> Passage shown:
[Start]
I am not actually more incensed by Williamson’s failed attempts at classical scholarship than his raging transphobia, but seriously, if you invoke Cassius Dio to shore up your bigotry, you deserve all the mockery the internet can heap on you. Read up on the galli and then come crying back to me.

In other news, I have always liked those statues of Aphrodite as Aphroditos where the goddess lifts his skirts to show off her cock. Remind me to translate the relevant passage of Macrobius sometime. I'm going to bed.
sovay: (Cho Hakkai: intelligence)
By popular demand! I just got home, after a day that started at the doctor's in Cambridge and ended with walking home from Arlington Center with [livejournal.com profile] derspatchel (plus an afternoon interlude in Lexington helping take care of my niece, who is nearly six months old now and can roll over like nobody's business). I am on the couch with a fan and two cats. Here's Macrobius Ambrosius Theodosius with Saturnalia 3.8.2–3:

signum etiam eius est Cypri barbatum, corpore et veste muliebri, cum sceptro ac natura virili et putant eandem marem ac feminam esse. Aristophanes eam Ἀφρόδιτον appellat. Laevius etiam sic ait,

Venerem igitur almum adorans,
sive femina sive mas est,
ita uti alma Noctiluca est.
[End]
> Stored data:
[Start]
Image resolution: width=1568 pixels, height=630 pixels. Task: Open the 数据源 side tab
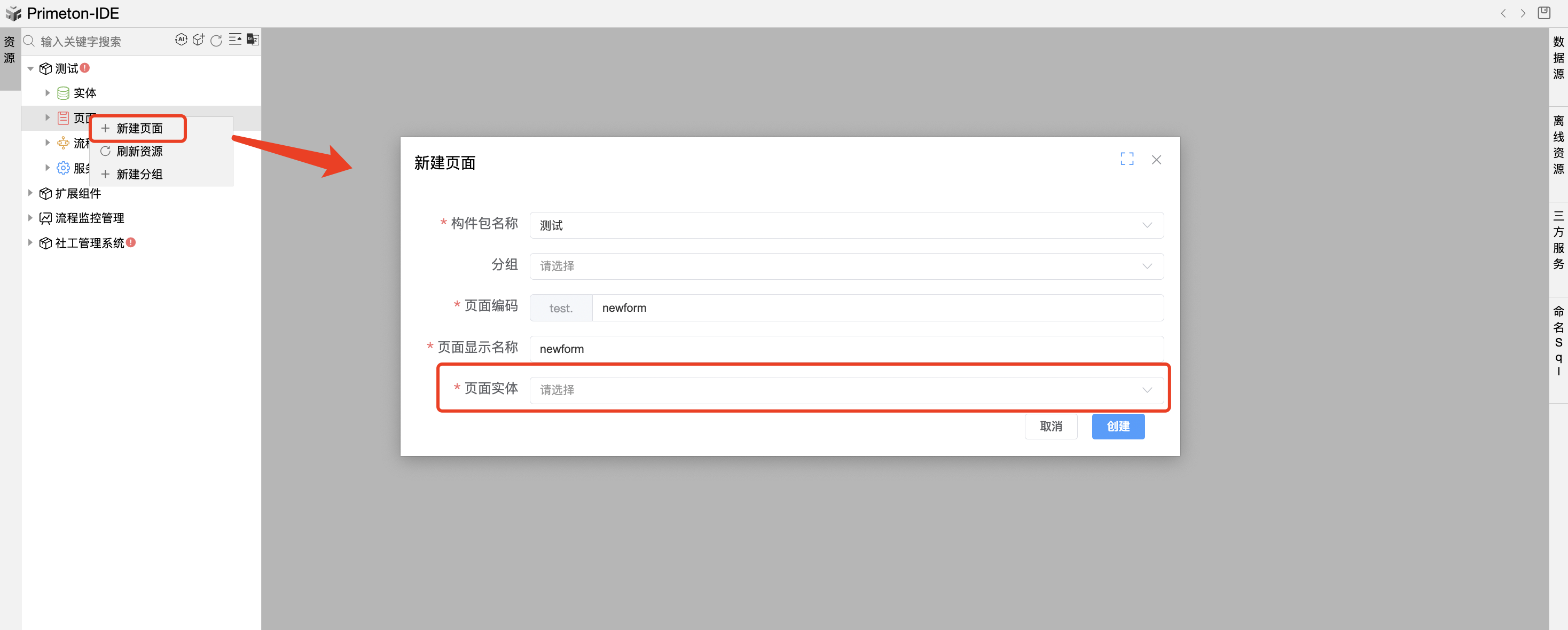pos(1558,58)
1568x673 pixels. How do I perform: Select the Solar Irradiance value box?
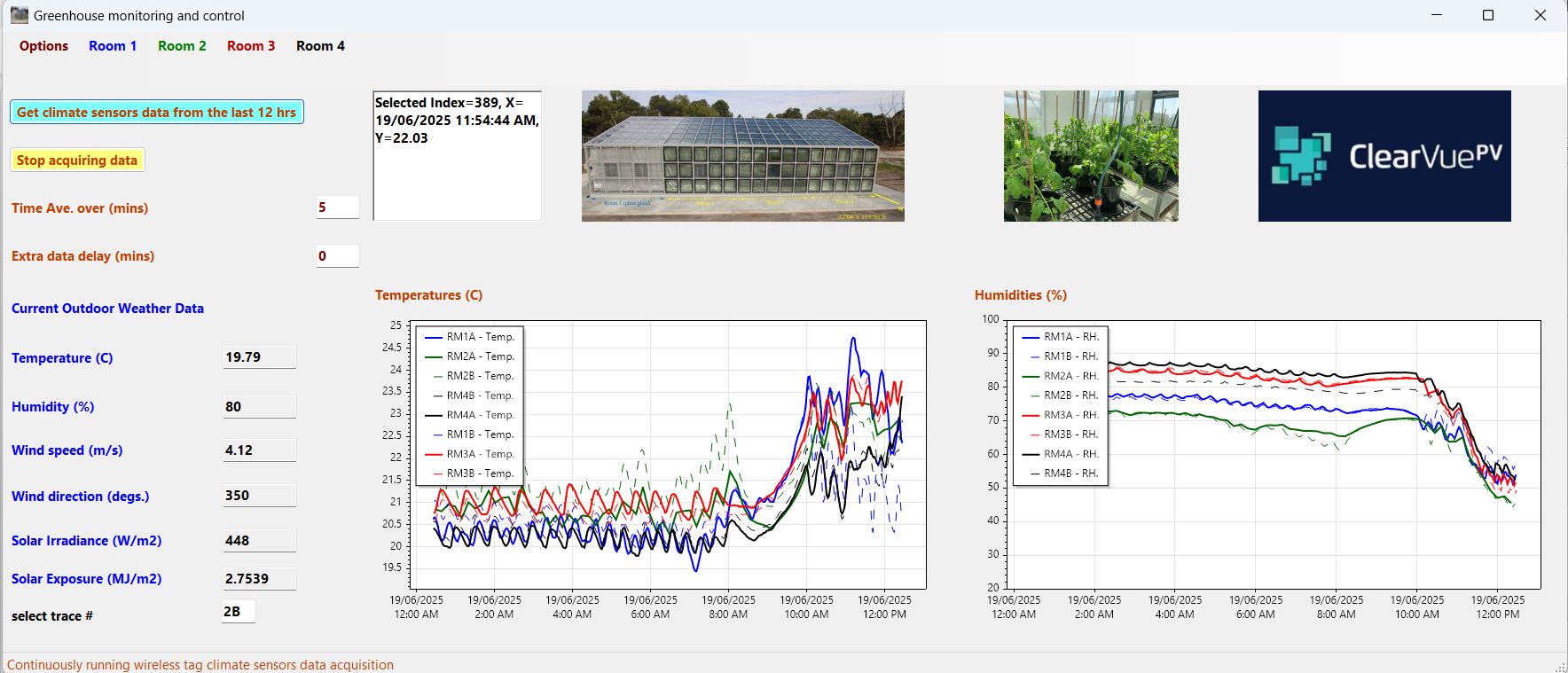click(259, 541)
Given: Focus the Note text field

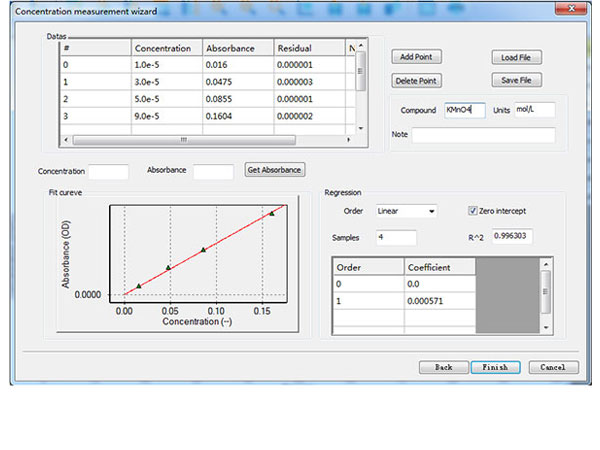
[End]
> Required task: In the blog post, which passage of Macrobius is quoted? You can leave the data aside.

> Exercise answer: Saturnalia 3.8.2–3